Dataset entries:
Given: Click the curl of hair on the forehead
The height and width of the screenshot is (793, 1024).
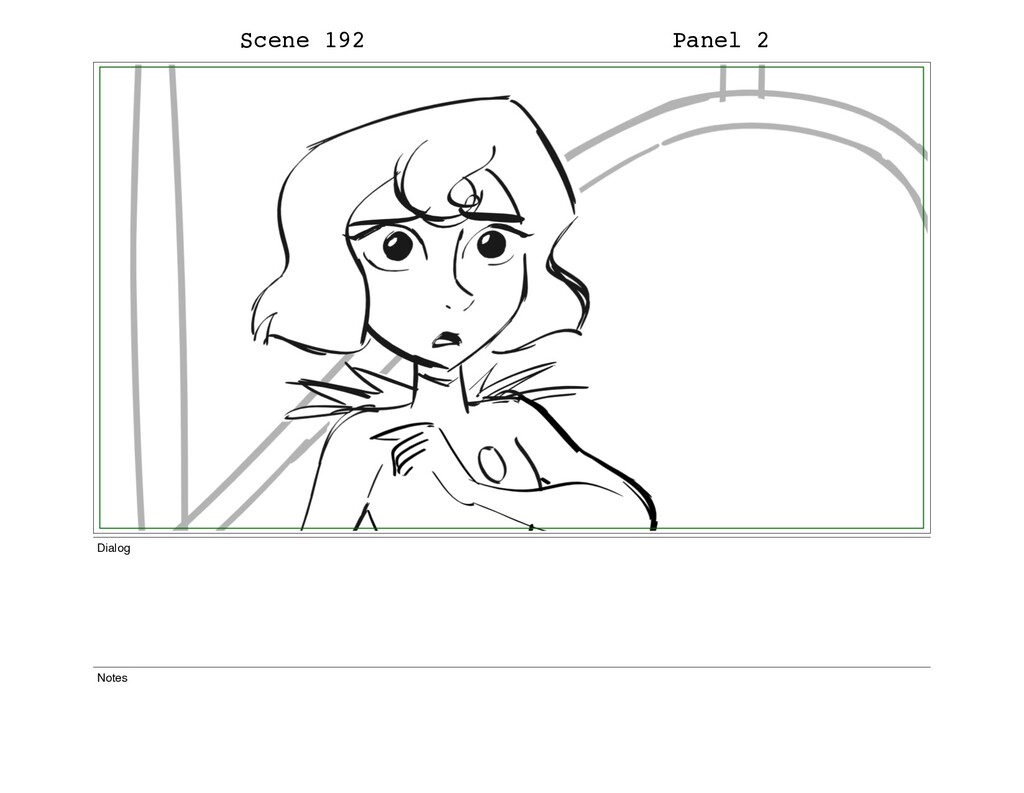Looking at the screenshot, I should tap(465, 196).
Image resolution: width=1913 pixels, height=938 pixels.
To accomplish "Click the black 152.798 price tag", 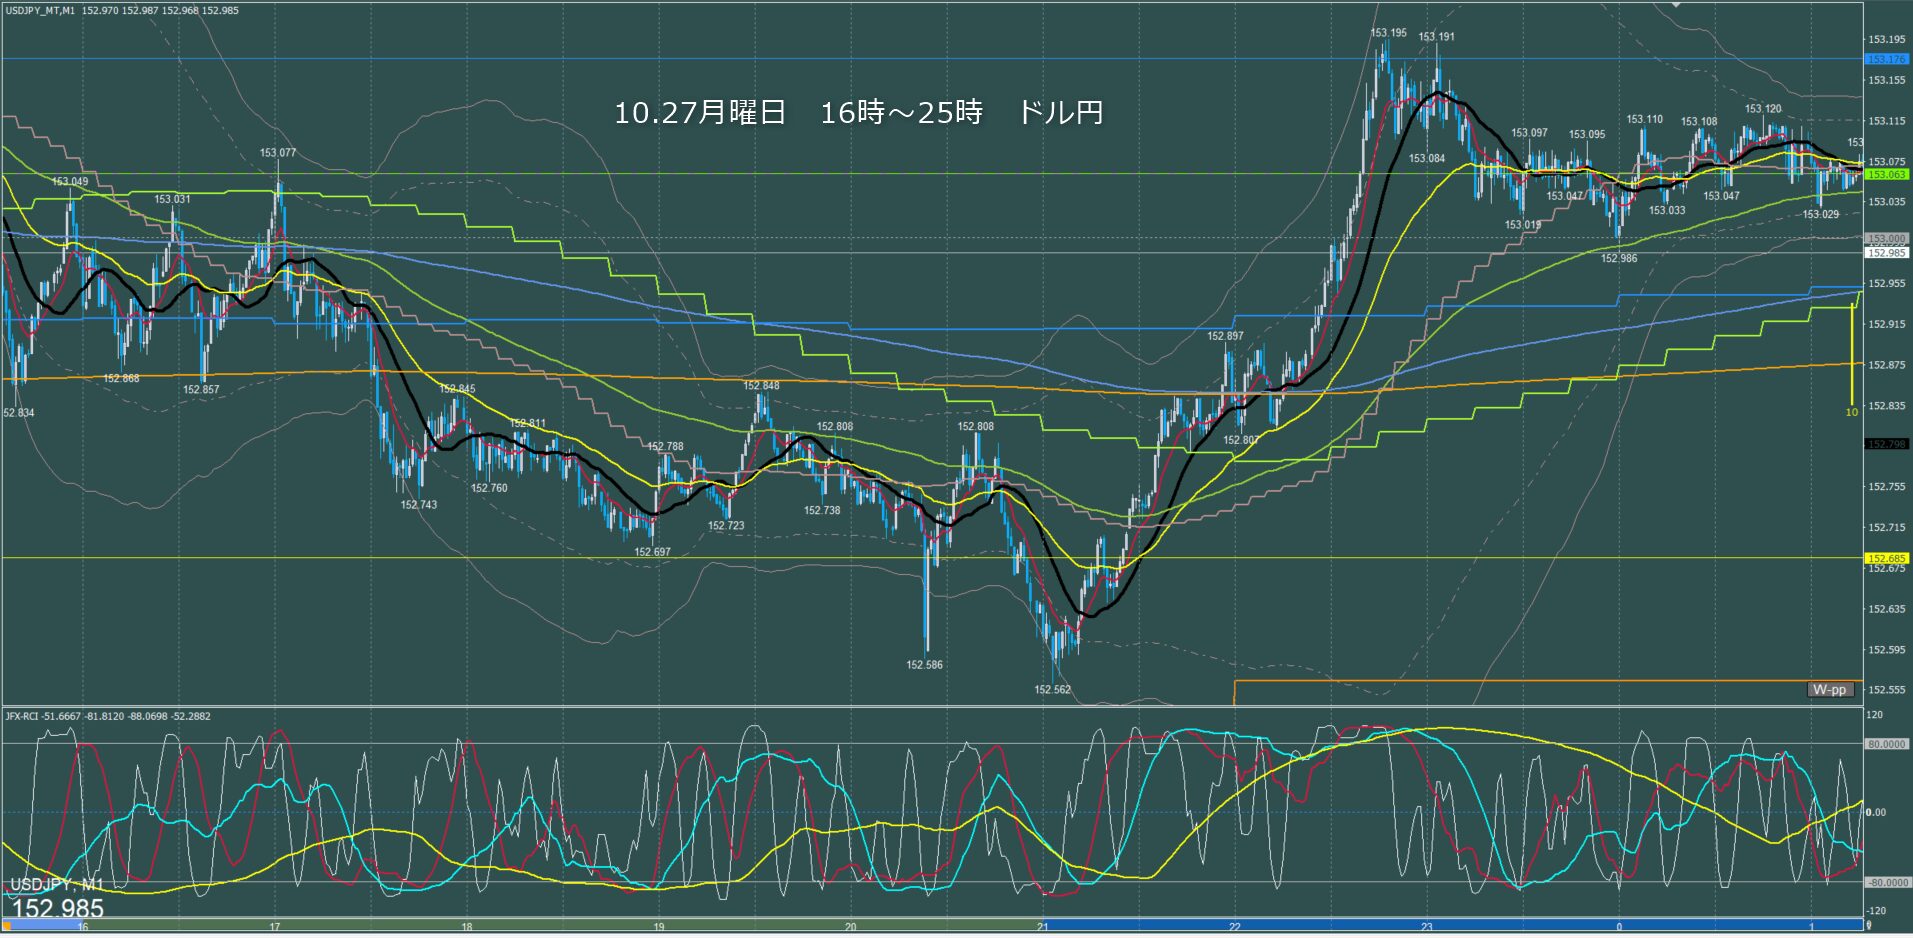I will (1886, 444).
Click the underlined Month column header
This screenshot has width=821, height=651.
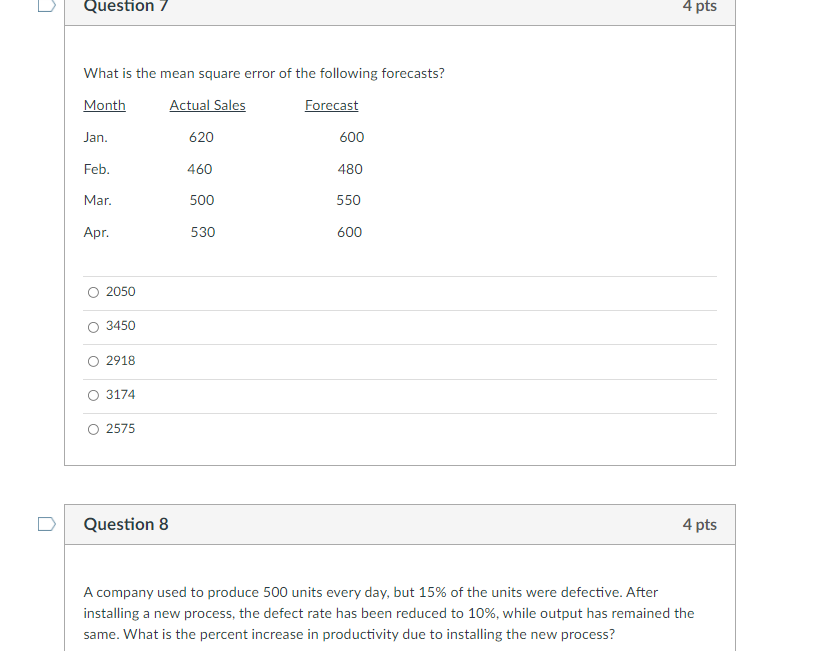pyautogui.click(x=105, y=105)
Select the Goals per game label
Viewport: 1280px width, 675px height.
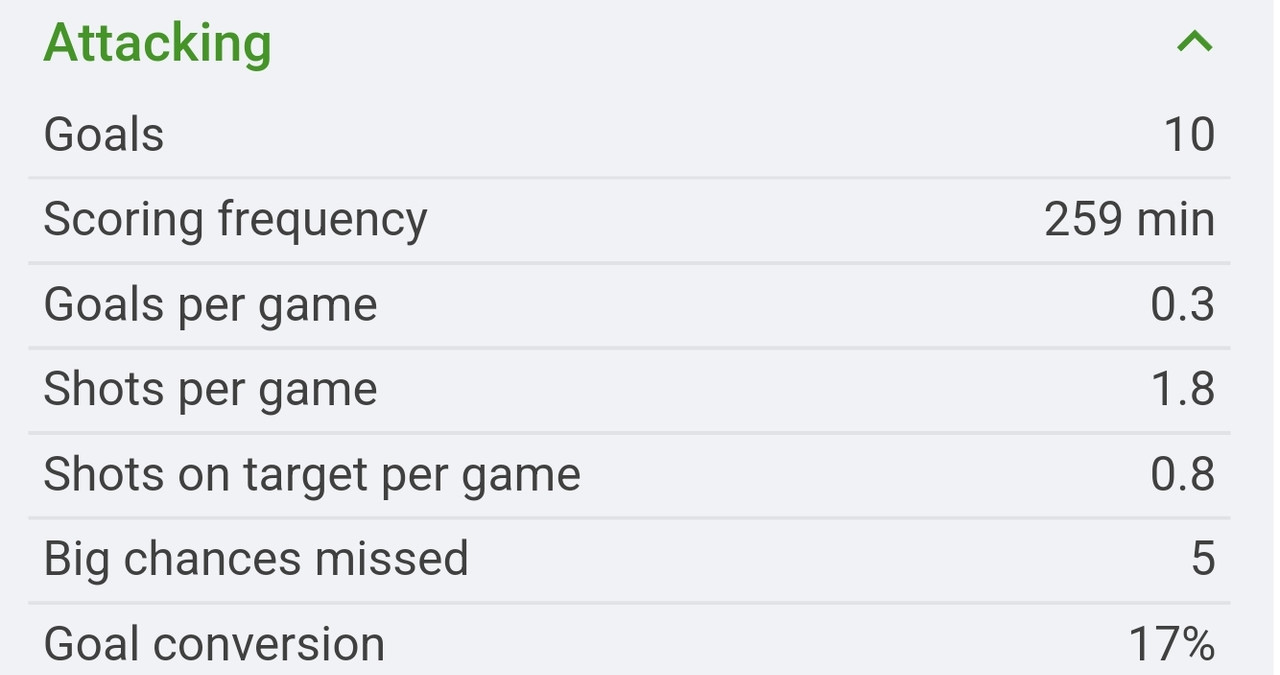click(x=210, y=306)
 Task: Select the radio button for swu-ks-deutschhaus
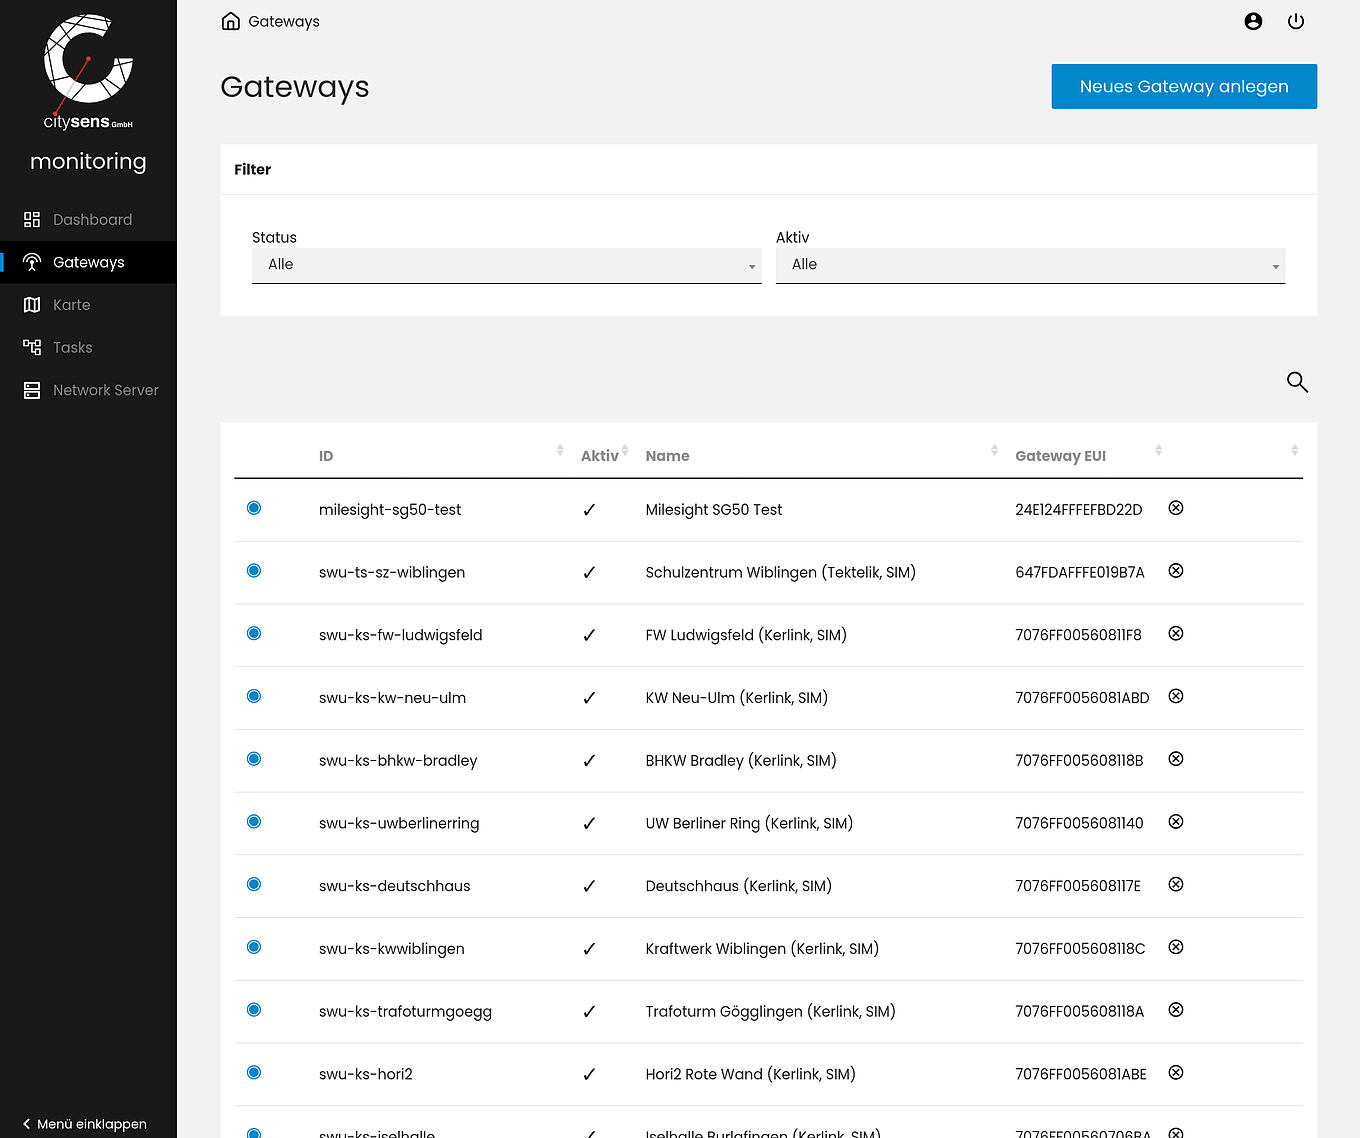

YOUR INSTRUCTIONS: Once the line containing "Viewport: 1280px width, 675px height." is found, write out exactly that line and each line after it through the end of the entries, omitting pictures.

SOLUTION TO THIS EXERCISE:
Viewport: 1280px width, 675px height.
click(x=210, y=306)
 Task: Select the radio button for swu-ks-deutschhaus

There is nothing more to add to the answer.